Task details » Starting at the line that contains "You are a computer-use", write out every line to the end of the records below exactly, and leave out the pictures.

(Beginning of Supplied data)

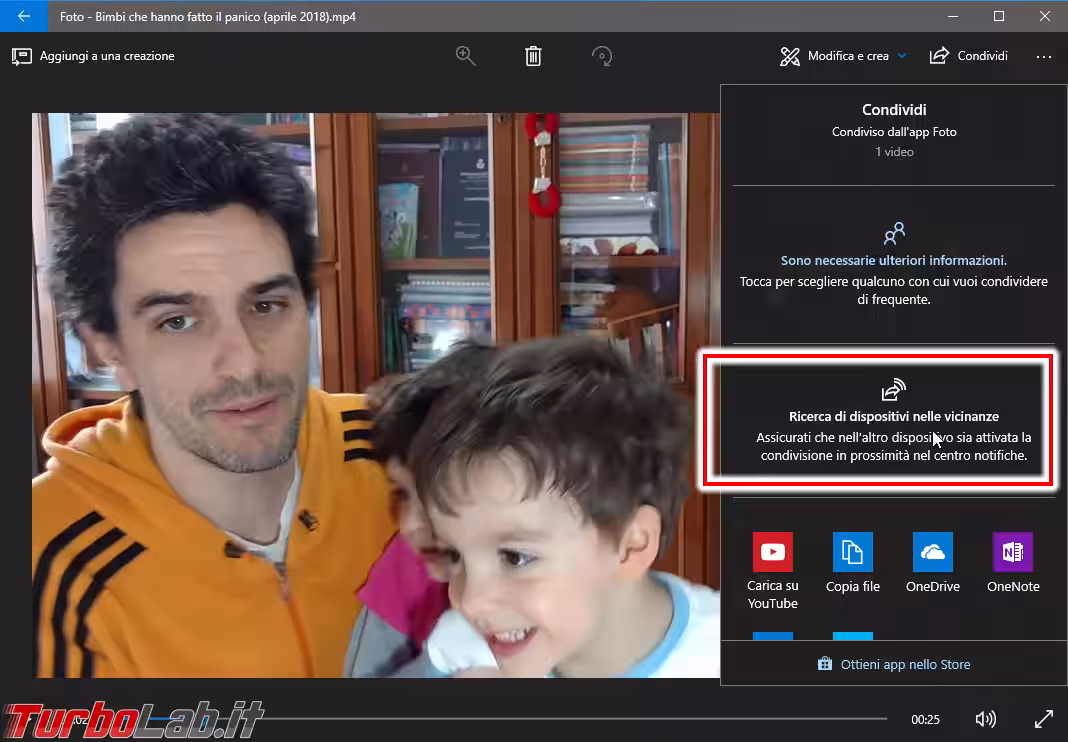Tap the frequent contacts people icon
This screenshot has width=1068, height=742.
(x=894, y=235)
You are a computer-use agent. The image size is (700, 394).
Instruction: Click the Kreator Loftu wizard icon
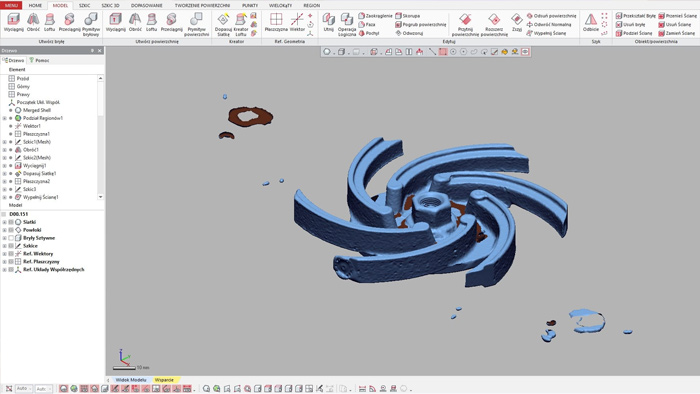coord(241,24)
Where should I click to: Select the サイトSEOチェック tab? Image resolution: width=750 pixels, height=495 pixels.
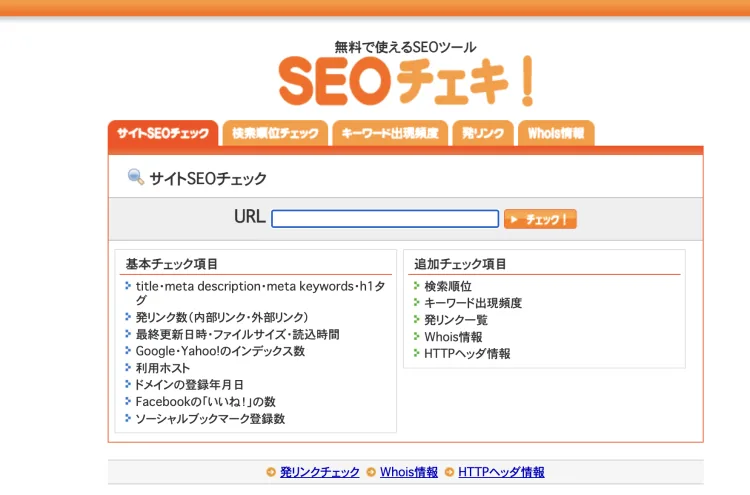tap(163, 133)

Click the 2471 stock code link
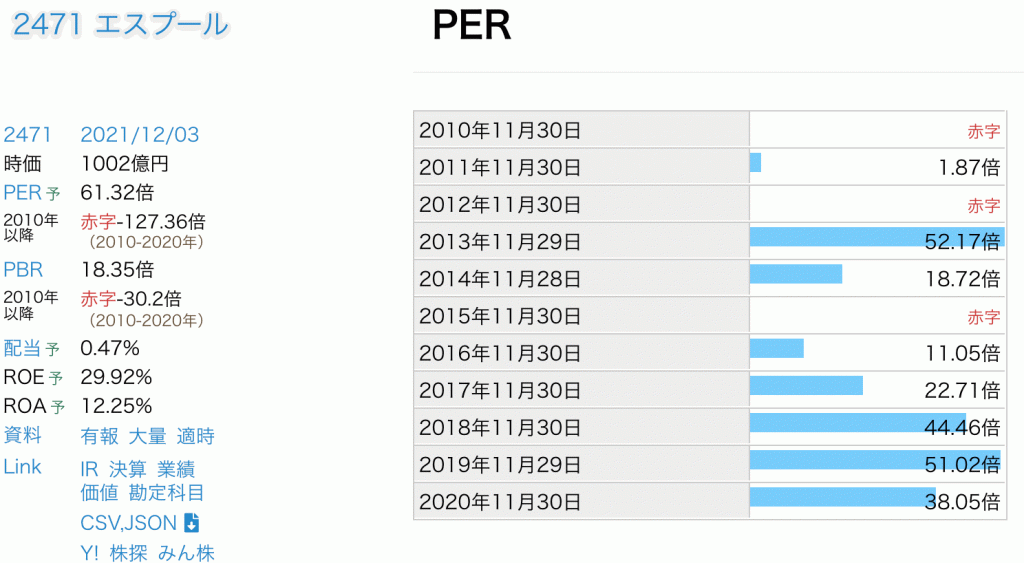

(End of Supplied data)

Task solution »
You are a computer-use agent. The image size is (700, 394).
Instruction: Click the Kreator Loftu wizard icon
coord(241,24)
Where should I click to: Select the サイトSEOチェック tab? Image resolution: width=750 pixels, height=495 pixels.
tap(163, 133)

Click the 2471 stock code link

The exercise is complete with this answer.